Indirect regulation has also been proposed for cell cycle control by retinal determination genes. A Tsh/Hth overexpression genotype that leads to a highly proliferative tumor state activates many cell cycle genes not enriched for Tsh or Hth motifs even though Tsh and Hth must be responsible for this gene expression profile(Neto et al. 2017). Those authors concluded that retinal specification genes affect the cell cycle through relatively few direct targets that then establish a regime of enhanced nuclear hormone signaling that is more directly responsible for most of the gene expression leading to tumorigenesis. We also see evidence for nuclear receptor regulation of gene expression, with enrichment of Eip74EF and EcR motifs in cluster 2 or 2A and of many nuclear receptor motifs in the proliferation cluster 7, suggesting sensitivity of a wide range of genes to nuclear receptor transcription factors might also be regulated in normal development.

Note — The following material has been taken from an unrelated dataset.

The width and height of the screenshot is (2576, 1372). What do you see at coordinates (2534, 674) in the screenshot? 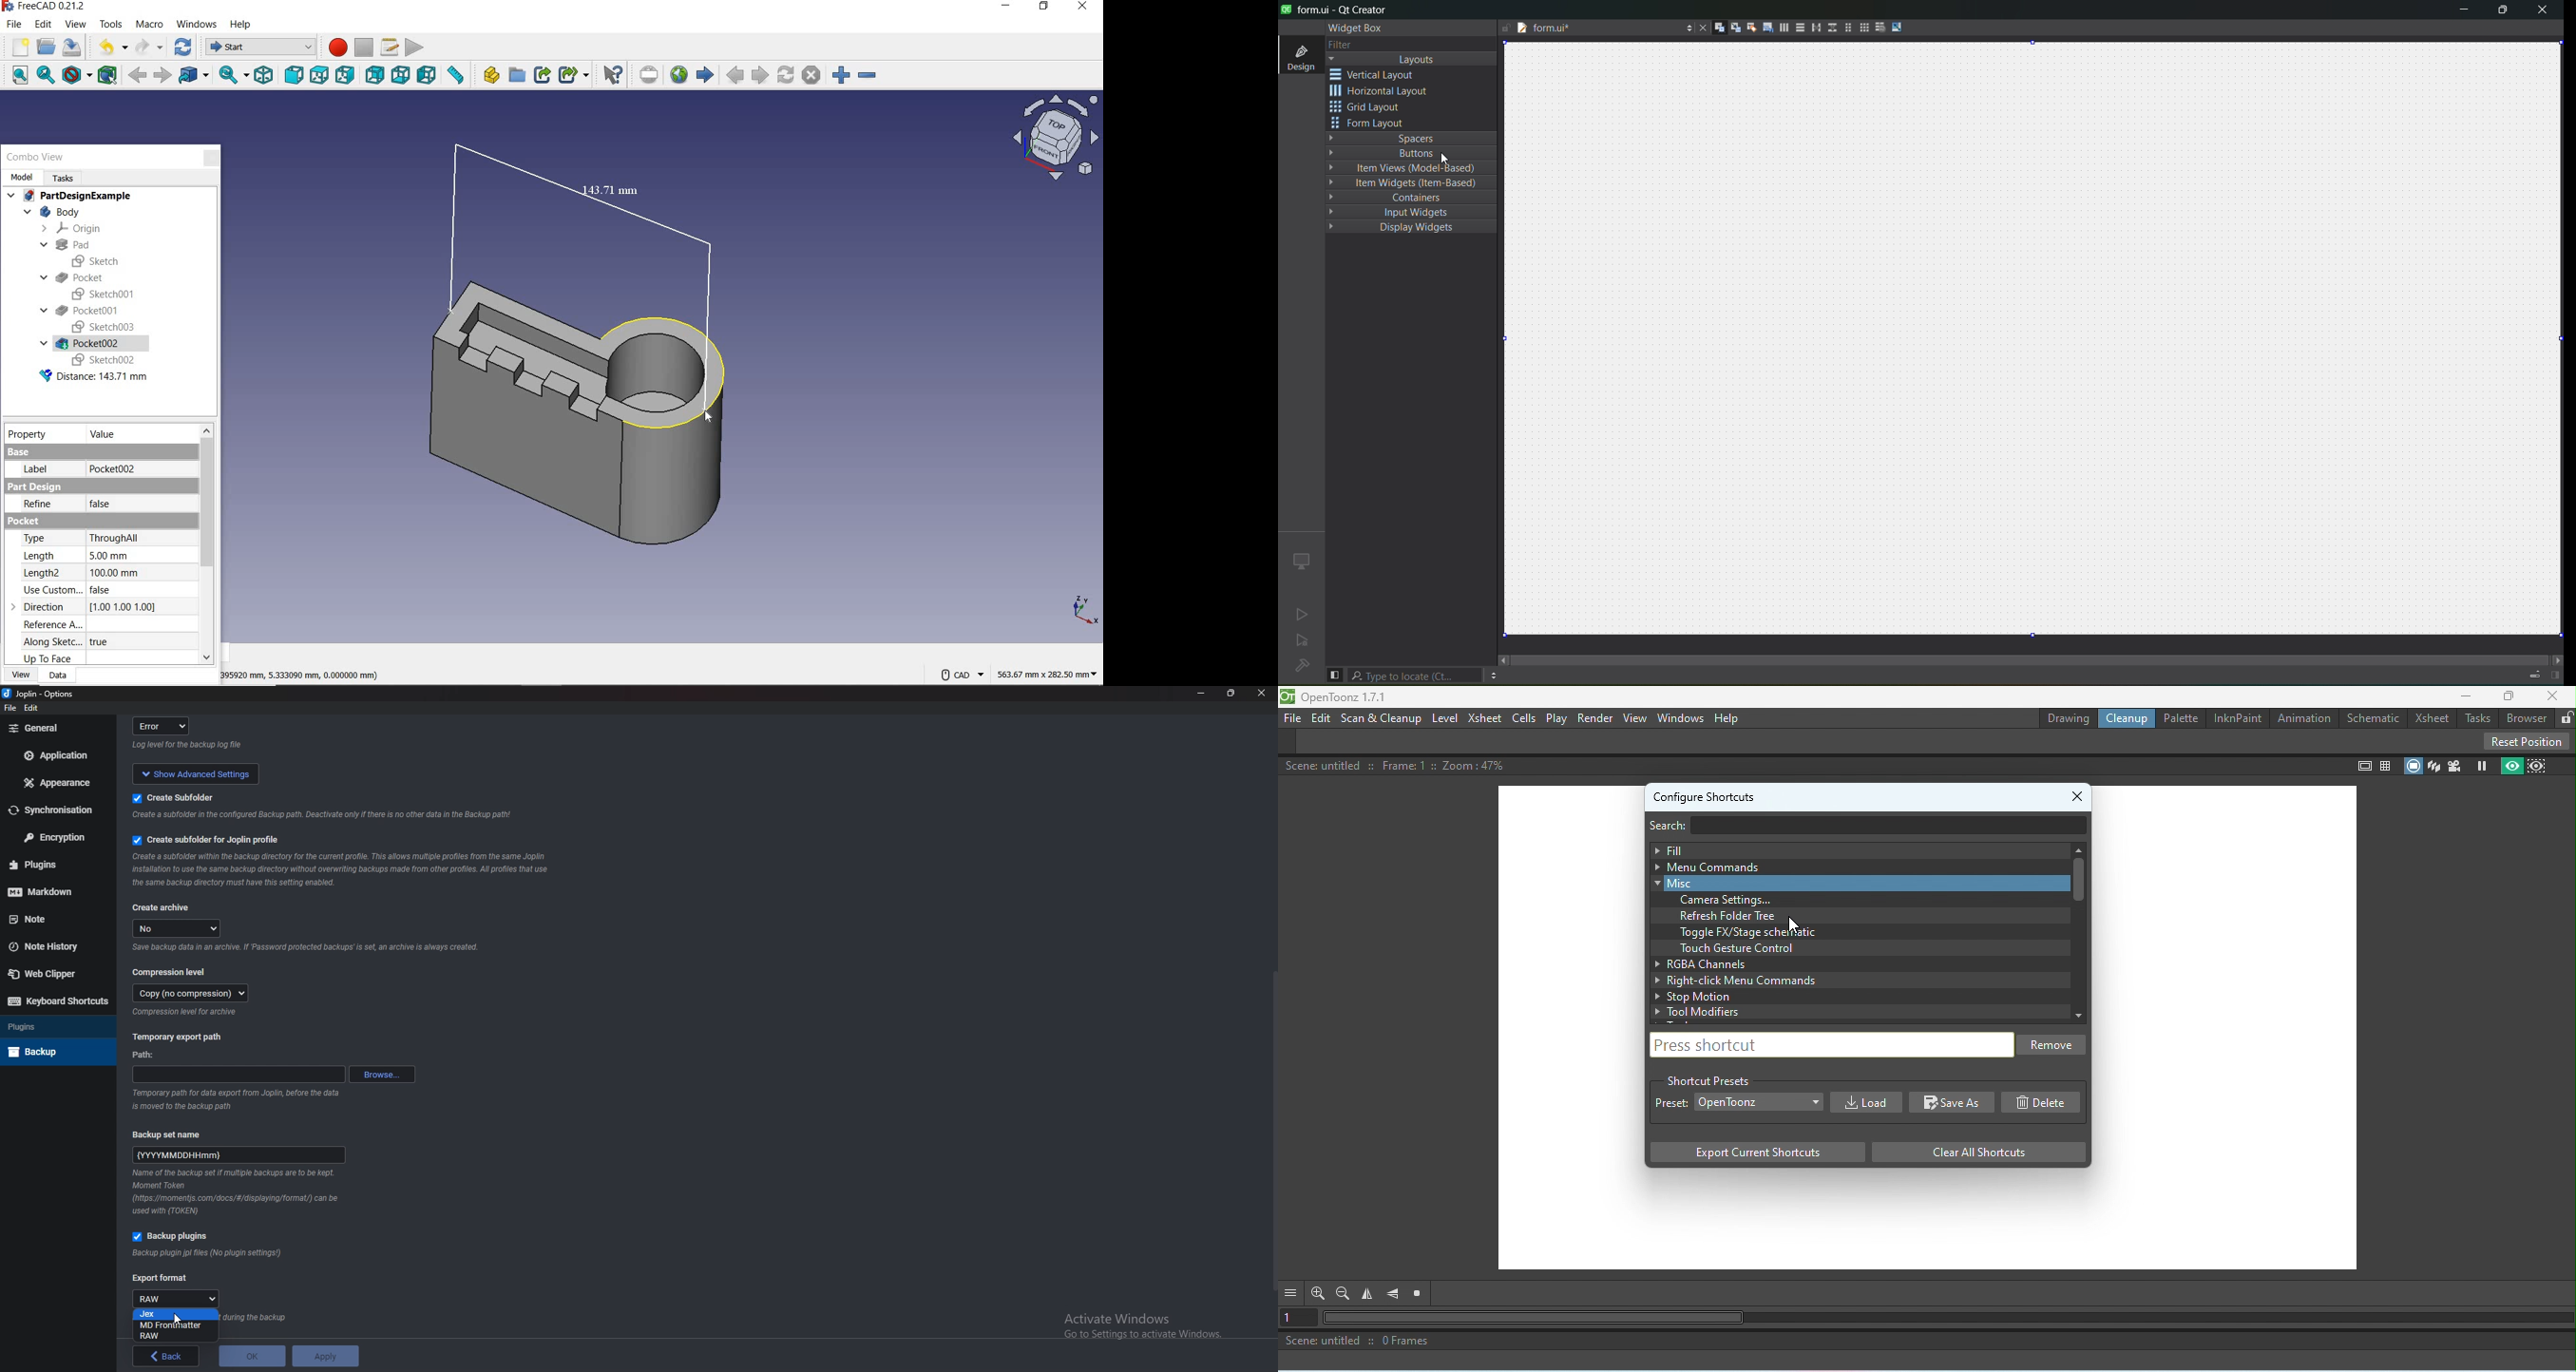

In summary, these studies identify large sets of genes up- and downregulated at the transition from proliferating, uncommitted eye progenitor cells to differentiating retinal cell types in the Drosophila eye. They suggest that each of these gene expression profiles is maintained to some extent by transcription factors that also share these expression profiles. The transition between progenitor and differentiating cell states, shown by prior studies to depend on Dpp and other signaling pathways, and on changing profiles of retinal determination gene expression, may depend on cascades of transcription factors acting sequentially, rather than any single transcriptional switch co-regulating all or most genes.